From 1937 he started serving as secretary for the Military Commission of the North China Bureau, and other positions out of the army mainly involving United Front work. He returned to the military in 1939 when he was transferred to Shandong to become political commissar of the Eighth Route Army First Column. His wife, Chen Ruoke, and their newborn son were killed in 1941 by the Japanese army.
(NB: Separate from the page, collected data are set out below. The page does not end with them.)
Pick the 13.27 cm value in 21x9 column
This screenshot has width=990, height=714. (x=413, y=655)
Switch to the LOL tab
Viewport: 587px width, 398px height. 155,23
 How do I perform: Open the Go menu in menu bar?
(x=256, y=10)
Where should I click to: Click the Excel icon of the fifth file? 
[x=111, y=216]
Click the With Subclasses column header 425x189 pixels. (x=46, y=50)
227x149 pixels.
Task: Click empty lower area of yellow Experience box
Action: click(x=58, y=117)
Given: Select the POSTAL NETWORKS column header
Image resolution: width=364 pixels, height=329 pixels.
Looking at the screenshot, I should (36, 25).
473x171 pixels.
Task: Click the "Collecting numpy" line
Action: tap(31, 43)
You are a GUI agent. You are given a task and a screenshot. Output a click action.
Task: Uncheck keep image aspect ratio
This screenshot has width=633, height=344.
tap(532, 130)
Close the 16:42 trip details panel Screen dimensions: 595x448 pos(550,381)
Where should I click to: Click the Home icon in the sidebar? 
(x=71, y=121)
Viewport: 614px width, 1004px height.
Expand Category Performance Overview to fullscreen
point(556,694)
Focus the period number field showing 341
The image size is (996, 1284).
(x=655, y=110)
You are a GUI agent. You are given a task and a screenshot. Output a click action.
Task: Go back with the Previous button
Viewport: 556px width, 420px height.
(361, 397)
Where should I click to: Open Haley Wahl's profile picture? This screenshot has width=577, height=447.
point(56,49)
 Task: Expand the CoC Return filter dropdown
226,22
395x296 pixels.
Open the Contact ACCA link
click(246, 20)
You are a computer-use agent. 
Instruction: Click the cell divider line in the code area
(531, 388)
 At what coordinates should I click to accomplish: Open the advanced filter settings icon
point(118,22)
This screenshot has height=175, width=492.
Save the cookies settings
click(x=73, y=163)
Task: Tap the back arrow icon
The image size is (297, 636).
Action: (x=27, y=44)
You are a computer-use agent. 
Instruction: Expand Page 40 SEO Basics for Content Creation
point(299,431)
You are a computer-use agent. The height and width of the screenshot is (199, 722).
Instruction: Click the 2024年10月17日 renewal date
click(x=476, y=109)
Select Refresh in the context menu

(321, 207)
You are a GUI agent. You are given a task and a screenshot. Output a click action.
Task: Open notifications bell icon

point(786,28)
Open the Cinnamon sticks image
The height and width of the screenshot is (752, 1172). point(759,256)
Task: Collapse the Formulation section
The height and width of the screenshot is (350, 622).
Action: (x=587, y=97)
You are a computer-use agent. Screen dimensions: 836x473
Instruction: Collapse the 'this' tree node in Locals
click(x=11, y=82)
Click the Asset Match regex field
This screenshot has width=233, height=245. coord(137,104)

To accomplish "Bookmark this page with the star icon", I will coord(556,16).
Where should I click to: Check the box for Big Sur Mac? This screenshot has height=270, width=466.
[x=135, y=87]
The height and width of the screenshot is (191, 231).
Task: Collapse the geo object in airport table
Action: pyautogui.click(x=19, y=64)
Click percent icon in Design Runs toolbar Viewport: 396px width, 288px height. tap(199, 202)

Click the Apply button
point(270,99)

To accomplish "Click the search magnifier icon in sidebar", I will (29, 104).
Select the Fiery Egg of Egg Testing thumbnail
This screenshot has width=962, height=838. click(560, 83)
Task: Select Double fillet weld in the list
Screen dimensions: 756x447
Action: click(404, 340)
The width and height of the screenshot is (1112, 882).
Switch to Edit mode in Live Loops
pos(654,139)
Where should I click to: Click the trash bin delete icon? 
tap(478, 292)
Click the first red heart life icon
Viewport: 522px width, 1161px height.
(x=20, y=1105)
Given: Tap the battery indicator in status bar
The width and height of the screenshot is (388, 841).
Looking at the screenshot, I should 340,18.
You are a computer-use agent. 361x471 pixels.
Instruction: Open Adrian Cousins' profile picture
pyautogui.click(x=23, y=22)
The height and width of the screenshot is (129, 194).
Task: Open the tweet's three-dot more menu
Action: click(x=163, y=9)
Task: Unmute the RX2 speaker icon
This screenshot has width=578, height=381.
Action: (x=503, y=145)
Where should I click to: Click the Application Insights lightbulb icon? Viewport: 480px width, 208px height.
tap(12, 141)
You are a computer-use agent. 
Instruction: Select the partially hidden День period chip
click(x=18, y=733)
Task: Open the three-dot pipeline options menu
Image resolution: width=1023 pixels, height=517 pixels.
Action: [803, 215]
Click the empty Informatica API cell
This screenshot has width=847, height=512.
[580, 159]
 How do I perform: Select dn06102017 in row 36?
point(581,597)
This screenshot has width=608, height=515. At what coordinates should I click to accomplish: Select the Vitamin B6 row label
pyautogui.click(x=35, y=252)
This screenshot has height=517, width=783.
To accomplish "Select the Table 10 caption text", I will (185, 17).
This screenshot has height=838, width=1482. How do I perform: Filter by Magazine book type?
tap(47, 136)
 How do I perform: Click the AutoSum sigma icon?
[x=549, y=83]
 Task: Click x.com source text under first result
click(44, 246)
In Shandong there were two communist military forces: the Eighth Route Army's 115th Division, led by Luo Ronghuan, and the Eighth Route Army's Shandong Column, led by the Shandong Party leader, Li Yu, and Zhang Jingwu. Although Zhu had nominal jurisdiction over both, the truth is that there was no integrated command and there were two military leadership centers in Shandong. This soon created conflicts between the leading organs and Luo requested Liu Shaoqi assistance to clarify the matter. Liu arrived in 1942 and criticized Zhu leadership, which caused him to be dismissed and went back to Yan'an in August 1943 for Rectification study, giving Luo effective command of military forces in Shandong.

After the Anti-Japanese War (1937-1945), Zhu led teachers and students of Yan'an artillery school to the Northeast, collecting weapons abandoned by Japanese soldiers and developing artillery (troops) actively. In 1946, he took on the position of Artillery Commander and the president of artillery school.

==Death==
On October 1, 1948, during the fighting against the Kuomintang (KMT), Zhu went to check the damage of defensive wall, where he died on the way because of landmines. At that time, he was only 43 years old. The Central Military Commission decided to name the artillery school in Northeast as "Zhu Rui Artillery School" in memory of him.

==Contributions==
- When he was the president of artillery school, he put special emphasis on training artillery leaders, summarizing the experience in fightings, which laid a solid foundation for the instruction of PLA Artillery Forces.